Friday, July 17, 2015

Towards a Multiply-Linked List model for Storage and Retrieval of Trie Structures {S,P,O}

Ed. Note: Clearly, this web log format does not serve to present an ideal format for presentation of mathematical notations. The syntax of the following article may be difficult to read. It should be reformatted, subsequently, to something more immediately legible in its web-facing presentation.

Earlier this month, I'd begun developing a UML model for a graph-oriented application system, namely after a matter of small confusion with regards to differing board support information about the Cryptotronix CryptoCape circuit board. The design, as such, began to by-in-large diverge from the original concern as with regards to logical and physical modeling of electrical systems. It's become, it rather seems, a design for albeit a simplistic manner of graph-oriented application framework, extending of a FreeBSD operating system

As one of the core features in that design -- as yet, the design as such being represented in a by in large incomplete and unpublished document, but here might be a start of some of a literate documentation about it -- the design features a sort of a simple, abstract binary tree model for storage of trie formatted data, as of -- in a manner or description logics -- a data format {S,P,O} for resources S and O being, respectively, a subject and an object joined of a predicate P. This format, of course, is by in large influenced of the design of the Resource Description Framework (RDF).

The abstract binary tree model proposed in the same presently unpublished design, the same tree model, in its format, is essentially of a generic format like so: {{S,P}, {P,O}}

In a sense, perhaps it may seem like an arbitrary design concept, as here it would not be immediately correlated to any logical or mathematical models as with regards to data structures and computing. Of course, the author is at least vaguely familiar with a generic, diadic format of assembler instructions.  The original design, itself, may be much like unto a cafe placemat sketch but produced in UML format.

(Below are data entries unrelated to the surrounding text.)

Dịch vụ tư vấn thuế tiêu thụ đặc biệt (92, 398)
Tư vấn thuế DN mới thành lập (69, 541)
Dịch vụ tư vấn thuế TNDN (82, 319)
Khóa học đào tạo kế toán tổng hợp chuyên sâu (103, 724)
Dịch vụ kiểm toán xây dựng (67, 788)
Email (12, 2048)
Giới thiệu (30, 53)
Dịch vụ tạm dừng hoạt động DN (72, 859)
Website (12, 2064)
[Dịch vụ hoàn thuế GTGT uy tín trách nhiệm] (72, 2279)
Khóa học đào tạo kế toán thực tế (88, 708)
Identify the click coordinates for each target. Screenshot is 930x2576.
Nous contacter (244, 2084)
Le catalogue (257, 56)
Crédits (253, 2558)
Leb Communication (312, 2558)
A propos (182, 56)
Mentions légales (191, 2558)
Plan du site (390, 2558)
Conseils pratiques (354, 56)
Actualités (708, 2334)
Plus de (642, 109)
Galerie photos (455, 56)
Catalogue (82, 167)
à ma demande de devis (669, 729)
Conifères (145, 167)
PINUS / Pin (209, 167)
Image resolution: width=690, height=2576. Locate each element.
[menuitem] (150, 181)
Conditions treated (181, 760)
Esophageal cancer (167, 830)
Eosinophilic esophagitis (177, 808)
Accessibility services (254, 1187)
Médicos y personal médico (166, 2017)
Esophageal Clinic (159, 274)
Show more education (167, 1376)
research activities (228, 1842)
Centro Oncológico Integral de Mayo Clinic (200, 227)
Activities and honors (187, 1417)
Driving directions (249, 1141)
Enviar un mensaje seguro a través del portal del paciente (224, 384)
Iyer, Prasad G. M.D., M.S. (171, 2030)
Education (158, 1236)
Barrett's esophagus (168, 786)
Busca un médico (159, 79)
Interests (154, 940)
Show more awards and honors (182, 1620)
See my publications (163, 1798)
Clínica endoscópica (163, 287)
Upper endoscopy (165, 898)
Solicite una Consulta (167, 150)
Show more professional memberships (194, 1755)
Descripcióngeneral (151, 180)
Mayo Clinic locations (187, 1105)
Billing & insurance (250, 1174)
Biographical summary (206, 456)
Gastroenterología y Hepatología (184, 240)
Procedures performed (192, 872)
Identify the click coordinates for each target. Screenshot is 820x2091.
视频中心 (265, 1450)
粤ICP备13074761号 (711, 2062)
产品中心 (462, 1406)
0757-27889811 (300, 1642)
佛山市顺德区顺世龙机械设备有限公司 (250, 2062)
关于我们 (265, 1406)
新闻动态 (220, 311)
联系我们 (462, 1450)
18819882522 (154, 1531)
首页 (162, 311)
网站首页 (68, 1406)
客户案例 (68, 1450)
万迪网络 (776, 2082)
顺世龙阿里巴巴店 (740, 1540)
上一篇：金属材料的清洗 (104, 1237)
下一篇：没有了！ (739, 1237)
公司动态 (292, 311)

Of course, the design may evolve over time -- much to the author's own sense of uncertainty, as to whether or not to publish the initial design resource, presently. Essentially, it's a multi-layered design -- developing some of a service-oriented view, in parallel to a design for a simple graph information service, in a manner focusing on CORBA and some of a network security model. In each essential layer, however, the design is by in large conceptually naive, and not as yet completely developed to any single proof of concept. In some of a view of  a competitive software development community, it could seem like the design is far too much of a ripe manner of chum for a sharkey web, thus it's presently unpublished.

The storage of the {{S,P}, {P,O}} model would, itself, be one feature to address of the design -- here unnamed -- in any implementation.  The generic model does not, in itself, provide any detail as to how it  may be best implemented. Broadly, and albeit without any sense of a single usage case, an application could maintain exactly three tables, of each of A={S,P}, B={P,O} and M={A,B}.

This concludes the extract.